**Requirement**
Reproduce only the top of the records, down to and including the line containing "(33) (1075, 302)".

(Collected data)
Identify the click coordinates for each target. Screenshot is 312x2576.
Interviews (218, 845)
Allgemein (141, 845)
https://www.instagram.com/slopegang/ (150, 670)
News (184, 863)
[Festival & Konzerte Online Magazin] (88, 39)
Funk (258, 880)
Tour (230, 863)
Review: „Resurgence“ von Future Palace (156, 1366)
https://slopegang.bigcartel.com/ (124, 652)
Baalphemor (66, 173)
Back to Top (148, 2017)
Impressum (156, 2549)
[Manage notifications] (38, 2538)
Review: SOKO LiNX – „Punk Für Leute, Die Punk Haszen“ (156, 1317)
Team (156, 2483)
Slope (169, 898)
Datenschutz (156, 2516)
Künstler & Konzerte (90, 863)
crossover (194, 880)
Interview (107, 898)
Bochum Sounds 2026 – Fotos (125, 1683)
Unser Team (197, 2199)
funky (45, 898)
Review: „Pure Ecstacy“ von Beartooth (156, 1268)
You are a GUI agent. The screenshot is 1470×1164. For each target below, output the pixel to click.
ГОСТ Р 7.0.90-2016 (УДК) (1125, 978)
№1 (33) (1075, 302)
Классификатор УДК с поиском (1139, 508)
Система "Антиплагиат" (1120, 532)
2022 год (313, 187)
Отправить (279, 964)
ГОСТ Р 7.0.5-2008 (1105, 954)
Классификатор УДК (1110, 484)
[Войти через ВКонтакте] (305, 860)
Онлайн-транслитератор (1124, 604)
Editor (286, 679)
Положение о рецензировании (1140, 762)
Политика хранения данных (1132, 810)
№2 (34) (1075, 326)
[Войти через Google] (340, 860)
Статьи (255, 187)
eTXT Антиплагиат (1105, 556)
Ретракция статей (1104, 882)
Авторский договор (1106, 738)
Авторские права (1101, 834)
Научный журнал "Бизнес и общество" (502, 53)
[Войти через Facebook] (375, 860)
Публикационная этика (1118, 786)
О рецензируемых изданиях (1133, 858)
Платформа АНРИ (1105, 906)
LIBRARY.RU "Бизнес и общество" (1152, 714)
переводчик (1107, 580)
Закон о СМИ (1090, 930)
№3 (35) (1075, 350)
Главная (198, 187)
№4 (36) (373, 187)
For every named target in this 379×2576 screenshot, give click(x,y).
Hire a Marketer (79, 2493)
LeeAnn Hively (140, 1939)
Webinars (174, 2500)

**Written solution**
Identify the click coordinates for each target. Screenshot is 312x2576.
Interviews (218, 845)
Allgemein (141, 845)
https://www.instagram.com/slopegang/ (150, 670)
News (184, 863)
[Festival & Konzerte Online Magazin] (88, 39)
Funk (258, 880)
Tour (230, 863)
Review: „Resurgence“ von Future Palace (156, 1366)
https://slopegang.bigcartel.com/ (124, 652)
Baalphemor (66, 173)
Back to Top (148, 2017)
Impressum (156, 2549)
[Manage notifications] (38, 2538)
Review: SOKO LiNX – „Punk Für Leute, Die Punk Haszen“ (156, 1317)
Team (156, 2483)
Slope (169, 898)
Datenschutz (156, 2516)
Künstler & Konzerte (90, 863)
crossover (194, 880)
Interview (107, 898)
Bochum Sounds 2026 – Fotos (125, 1683)
Unser Team (197, 2199)
funky (45, 898)
Review: „Pure Ecstacy“ von Beartooth (156, 1268)
You are a GUI agent. The screenshot is 1470×1164. For each target below, output the pixel to click.
ГОСТ Р 7.0.90-2016 (УДК) (1125, 978)
№1 (33) (1075, 302)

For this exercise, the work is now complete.